Recovering from bad rebase in Git - Time & Space Complexity
When recovering from a bad rebase in git, we want to understand how the time to fix the problem grows as the number of commits involved increases.
We ask: How does the effort to undo or fix a rebase scale with the number of commits?
Analyze the time complexity of the following git commands used to recover from a bad rebase.
git reflog
# Find the commit before the bad rebase
git reset --hard <commit-hash>
# Reset branch to that commit
# Optionally, reapply changes carefully
This snippet shows how to find the safe commit and reset the branch to undo the bad rebase.
Look for repeated steps or operations that grow with input size.
- Primary operation: Scanning the reflog entries to find the correct commit.
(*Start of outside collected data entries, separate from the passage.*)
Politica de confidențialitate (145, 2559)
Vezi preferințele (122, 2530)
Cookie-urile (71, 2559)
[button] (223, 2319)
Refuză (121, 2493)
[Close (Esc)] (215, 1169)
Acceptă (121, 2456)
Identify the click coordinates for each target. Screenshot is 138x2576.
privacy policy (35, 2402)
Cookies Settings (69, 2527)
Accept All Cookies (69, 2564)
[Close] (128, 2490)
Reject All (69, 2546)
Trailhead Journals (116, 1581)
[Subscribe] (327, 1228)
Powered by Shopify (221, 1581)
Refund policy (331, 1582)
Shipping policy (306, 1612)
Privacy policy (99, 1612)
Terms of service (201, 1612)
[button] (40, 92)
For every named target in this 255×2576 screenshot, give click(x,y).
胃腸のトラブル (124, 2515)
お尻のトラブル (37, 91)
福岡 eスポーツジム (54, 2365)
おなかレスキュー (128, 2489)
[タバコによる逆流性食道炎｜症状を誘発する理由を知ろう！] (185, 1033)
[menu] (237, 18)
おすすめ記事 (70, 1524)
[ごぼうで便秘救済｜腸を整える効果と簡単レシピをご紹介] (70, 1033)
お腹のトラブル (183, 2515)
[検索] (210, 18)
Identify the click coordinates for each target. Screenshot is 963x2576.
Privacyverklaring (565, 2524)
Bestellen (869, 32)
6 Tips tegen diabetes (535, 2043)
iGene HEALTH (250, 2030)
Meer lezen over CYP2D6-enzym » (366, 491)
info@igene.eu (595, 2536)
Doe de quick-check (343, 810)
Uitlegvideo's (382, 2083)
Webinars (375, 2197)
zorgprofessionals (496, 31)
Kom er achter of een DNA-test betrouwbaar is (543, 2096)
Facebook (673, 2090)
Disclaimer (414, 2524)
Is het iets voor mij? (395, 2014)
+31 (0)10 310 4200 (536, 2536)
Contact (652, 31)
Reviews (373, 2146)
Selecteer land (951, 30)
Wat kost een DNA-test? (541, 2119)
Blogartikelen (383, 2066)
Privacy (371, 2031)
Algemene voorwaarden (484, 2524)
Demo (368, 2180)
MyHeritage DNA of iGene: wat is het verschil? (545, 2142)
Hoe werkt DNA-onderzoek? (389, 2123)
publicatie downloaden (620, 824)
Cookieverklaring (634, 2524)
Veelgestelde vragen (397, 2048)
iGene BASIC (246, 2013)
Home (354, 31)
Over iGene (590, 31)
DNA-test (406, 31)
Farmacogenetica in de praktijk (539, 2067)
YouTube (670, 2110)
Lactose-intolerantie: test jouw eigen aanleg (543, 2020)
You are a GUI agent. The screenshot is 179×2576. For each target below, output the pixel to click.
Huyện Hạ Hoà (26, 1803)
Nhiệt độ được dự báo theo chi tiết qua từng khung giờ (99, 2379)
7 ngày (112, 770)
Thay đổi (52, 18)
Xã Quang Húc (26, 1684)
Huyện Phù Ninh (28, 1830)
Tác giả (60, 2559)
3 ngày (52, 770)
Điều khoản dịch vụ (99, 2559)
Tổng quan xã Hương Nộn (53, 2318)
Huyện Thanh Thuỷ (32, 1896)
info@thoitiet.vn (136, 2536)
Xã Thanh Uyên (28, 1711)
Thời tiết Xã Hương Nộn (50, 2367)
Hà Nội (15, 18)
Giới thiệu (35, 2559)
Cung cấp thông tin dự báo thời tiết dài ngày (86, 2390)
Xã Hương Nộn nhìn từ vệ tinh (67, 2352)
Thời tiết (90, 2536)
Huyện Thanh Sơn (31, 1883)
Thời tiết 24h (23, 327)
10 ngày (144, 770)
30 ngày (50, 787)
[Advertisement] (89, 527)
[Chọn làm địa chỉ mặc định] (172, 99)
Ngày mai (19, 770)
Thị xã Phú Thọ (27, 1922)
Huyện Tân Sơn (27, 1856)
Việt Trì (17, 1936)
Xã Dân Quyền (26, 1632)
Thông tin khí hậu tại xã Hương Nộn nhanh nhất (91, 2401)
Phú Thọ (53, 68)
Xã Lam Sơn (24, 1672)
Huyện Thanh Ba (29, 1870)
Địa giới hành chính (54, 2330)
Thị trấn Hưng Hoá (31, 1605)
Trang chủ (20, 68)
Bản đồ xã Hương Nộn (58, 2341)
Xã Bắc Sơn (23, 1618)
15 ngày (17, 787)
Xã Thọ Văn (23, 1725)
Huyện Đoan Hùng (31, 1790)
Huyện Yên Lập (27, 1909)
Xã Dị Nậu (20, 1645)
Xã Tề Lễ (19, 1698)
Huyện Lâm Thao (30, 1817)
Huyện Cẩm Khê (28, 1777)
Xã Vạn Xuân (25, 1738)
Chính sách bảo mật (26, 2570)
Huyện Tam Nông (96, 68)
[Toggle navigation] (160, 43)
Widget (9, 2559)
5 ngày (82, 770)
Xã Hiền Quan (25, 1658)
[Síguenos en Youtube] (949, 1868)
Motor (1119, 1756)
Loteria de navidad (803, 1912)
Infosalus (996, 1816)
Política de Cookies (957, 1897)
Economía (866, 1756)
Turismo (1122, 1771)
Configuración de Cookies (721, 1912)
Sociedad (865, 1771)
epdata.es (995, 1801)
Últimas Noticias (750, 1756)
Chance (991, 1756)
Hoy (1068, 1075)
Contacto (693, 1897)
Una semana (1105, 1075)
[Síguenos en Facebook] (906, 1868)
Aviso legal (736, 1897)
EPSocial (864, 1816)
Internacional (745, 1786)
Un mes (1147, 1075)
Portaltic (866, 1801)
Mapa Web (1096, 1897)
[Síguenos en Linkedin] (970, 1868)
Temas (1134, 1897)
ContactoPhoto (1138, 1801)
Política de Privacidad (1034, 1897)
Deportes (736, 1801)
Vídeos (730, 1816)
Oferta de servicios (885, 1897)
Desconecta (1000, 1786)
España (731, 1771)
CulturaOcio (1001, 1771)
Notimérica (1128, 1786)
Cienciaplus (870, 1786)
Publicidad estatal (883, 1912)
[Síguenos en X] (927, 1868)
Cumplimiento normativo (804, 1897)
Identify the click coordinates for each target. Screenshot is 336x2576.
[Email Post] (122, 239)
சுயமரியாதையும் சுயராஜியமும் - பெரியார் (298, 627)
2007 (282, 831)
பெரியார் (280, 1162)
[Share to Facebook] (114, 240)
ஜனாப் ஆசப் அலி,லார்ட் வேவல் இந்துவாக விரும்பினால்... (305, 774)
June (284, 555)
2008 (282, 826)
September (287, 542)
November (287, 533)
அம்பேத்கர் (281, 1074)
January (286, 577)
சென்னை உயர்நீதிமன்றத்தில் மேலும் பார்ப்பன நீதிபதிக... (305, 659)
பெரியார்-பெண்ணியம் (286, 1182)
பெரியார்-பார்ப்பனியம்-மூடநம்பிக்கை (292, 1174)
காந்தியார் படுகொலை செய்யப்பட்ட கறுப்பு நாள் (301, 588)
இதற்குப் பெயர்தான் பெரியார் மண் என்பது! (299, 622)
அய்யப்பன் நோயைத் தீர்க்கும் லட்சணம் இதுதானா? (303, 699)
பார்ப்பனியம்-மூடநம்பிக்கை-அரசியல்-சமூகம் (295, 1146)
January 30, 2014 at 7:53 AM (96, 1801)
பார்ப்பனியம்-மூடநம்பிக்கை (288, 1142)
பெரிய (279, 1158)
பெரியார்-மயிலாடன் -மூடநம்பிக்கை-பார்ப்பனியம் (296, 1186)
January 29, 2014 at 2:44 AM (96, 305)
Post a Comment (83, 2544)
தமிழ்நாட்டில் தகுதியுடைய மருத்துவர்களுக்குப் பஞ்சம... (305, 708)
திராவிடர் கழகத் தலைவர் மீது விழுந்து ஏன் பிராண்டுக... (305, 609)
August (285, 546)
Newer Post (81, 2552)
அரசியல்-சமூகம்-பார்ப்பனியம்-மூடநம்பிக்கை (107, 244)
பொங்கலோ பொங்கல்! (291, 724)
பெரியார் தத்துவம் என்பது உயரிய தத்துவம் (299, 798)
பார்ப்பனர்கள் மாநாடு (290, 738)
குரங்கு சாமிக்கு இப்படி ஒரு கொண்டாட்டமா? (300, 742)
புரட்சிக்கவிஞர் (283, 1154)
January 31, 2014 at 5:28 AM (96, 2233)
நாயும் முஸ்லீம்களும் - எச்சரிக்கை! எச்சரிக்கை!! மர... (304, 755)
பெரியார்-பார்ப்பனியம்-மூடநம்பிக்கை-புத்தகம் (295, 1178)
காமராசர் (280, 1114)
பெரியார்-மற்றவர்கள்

- How many times: Number of reflog entries equals number of recent commits and actions.
The time to find the right commit grows as the number of commits in reflog grows.
| Input Size (n) | Approx. Operations |
|---|---|
| 10 commits | Scan about 10 reflog entries |
| 100 commits | Scan about 100 reflog entries |
| 1000 commits | Scan about 1000 reflog entries |
Pattern observation: The effort grows linearly with the number of commits you check.
Time Complexity: O(n)
This means the time to recover grows in direct proportion to the number of commits you need to review.
[X] Wrong: "Resetting after a bad rebase is instant no matter how many commits there are."
[OK] Correct: You must find the correct commit in the reflog, which takes longer if there are many commits to check.
Understanding how recovery steps scale helps you explain your troubleshooting approach clearly and shows you grasp practical git workflows.
"What if you used git reflog with a filter or limit? How would that affect the time complexity of finding the right commit?"